• СТРАНИЦА
Отправляет email-рассылки с помощью сервиса Sendsay
Открытая группа
3018 участников
Администратор Варяг62

Важные темы:

Модератор Реставратор.
Модератор ИЛГА

Активные участники:

Последние откомментированные темы:

20241228054710

←  Предыдущая тема Все темы Следующая тема →

Тамань.

На изображении - берега Тамани.

* * *

Это было лет двенадцать назад. В Тамань я приехал с единственной целью посмотреть этот «скверный городишко», где когда-то бывал Лермонтов, походить по тем местам, где ходил он, отыскать тот берег, к которому причалила лодка «с честными контрабандистами», где сидела «ундина» у скалы, где чуть не погиб Печорин, а может, и сам офицер Лермонтов, — потому что в конечном писательском счете многое берется в книги из той жизни, какой жил сам писатель, и, вполне вероятно, то, что произошло в Тамани, могло случиться с самим Лермонтовым.

* * *

Эта тема озвучена мной в видео, текст ниже:

Ссылка на видео: https://youtu.be/43J4N10AoAg

* * *

Приехал я в Тамань поздно вечером на попутной машине путешествующего московского адвоката. Он подхватил меня в станице Старо-Титоровской, провез по однообразной пыльной дороге вдоль довольно жалких хлопковых плантаций и доставил на место. Было в тот час так темно, как бывает только на юге в сентябре, когда и небо, и земля, и строения — все поглощено мраком. Я не знал, куда мне идти, к кому обратиться за советом, и поэтому, без всякой задней мысли, спросил попутчика, где он будет ночевать.

— В машине! — неожиданно свирепо ответил адвокат. — К тому же я всегда сплю с заряженным ружьем!

Несмотря на то что мы с ним проехали вместе часа полтора и довольно мирно и любезно толковали о всякой всячине, он, как только я спросил его о ночлеге, сразу насторожился, видимо заподозрив меня в желании похитить его забитый пылью, расшатанный, тарахтящий «Москвич».

— Да вы что!

— Да, да, в машине буду спать, и не вздумайте подойти!

После этого я остался совершенно один в ночном мраке,

только где-то далеко-далеко, на высоте, желтел маленький, как прокол, одинокий свет. Поначалу мне было обидно, но затем стало даже как-то и интересно. Начала сказываться

Тамань, с тем ее романтическим окрасом, который то ли всегда в ней был, то ли его создал Лермонтов. После этого и мрак, и бесприютность показались мне естественными, и я, нашаривая ногами дорогу, пошел неведомо куда. Постепенно глаза освоились, что-то смутно стало проступать, и я различил дом и высокий забор. И пошел вдоль забора, а когда миновал его, то увидел в стороне электрическую лампочку, подвешенную к крыше какого-то магазина. И направился туда.

• МАТЕРИАЛ

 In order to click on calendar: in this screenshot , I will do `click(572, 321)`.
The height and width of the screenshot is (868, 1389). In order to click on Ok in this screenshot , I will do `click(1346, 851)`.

• ЦЕЛЬ ЗАДАНИЯ
Напишите продолжение текста о ночном приезде в Тамань, начав сразу после его последнего предложения.

• ОТВЕТ НА ЗАДАНИЕ
Из тьмы навстречу мне выявилась фигура с ружьем.

— Добрый вечер! — еще издалека крикнул я как можно приветливее.

— Кого надо? — спросила фигура и остановилась в настороженном ожидании.

— Тут есть у вас дом приезжих?

— Откуда приехал? — Фигура не двигалась. Мне показалось, она что-то делала с ружьем.

— Из Ленинграда! Из Ленинграда я!

— Из Ленинграда? — уже удивленно и даже уважительно спросила фигура. Помолчала и — недоверчиво: — Не врете?

— Ну что вы, у меня и паспорт есть!

— Да нет, я не к тому, чтобы проверять. — Фигура двинулась ко мне. — А уж очень удивительно, что вы из Ленинграда. Обычно к нам из такого далека не ездят. Самое большее из Краснодара нагрянут. — Теперь уже фигура вплотную подошла ко мне, прижала к боку одностволку. — А я ведь тоже когда-то живал в Ленинграде. А вот теперь тут сторожем. На Забалканском я жил. Знаете такое место?

— А как же! — восторженно ответил я.

— Чудесный проспект!

— Замечательный!

— А вы не там ли живете?

— К сожалению, нет… На Литейном.

— Господи, так я же знаю Литейный. Как же, знаю… Чудесный проспект!

— Замечательный!

— А вы что же, по делам сюда?

Мы закурили, стали близкими.

— Нет, я в отпуску. Езжу по разным местам.

— Нашли куда ездить. В дыру, — осудительно сказал сторож. Но тут же не поверил: — А может, ревизор?

— Нет, нет, люблю путешествовать. Вот и сюда приехал.

— Ну, ваше дело, — видимо, поверив и от этого утратив ко мне интерес, сказал сторож.

— Тут Лермонтов когда-то бывал.

— Говорят, да вам-то зачем?

— Интересно.

Сторож вздохнул и отвернулся.

— Скажите, здесь дом приезжих есть?

— Есть, есть, вон она, наша гостиница. — Сторож ткнул папиросой в сторону, в тьму.

— Там кто-нибудь есть?

— Кому там быть… Идемте, провожу.

Он пошел впереди, я, чуть ли не натыкаясь на него, за ним. Два раза он зажигал спички, чтобы не набрести на какую-то — «черт бы ее побрал» — плиту, потом долго вставлял ключ в замок и наконец вошел в помещение.

Сыростью и затхлостью, как из плесневелого чулана, обдало меня. И мозглым холодом.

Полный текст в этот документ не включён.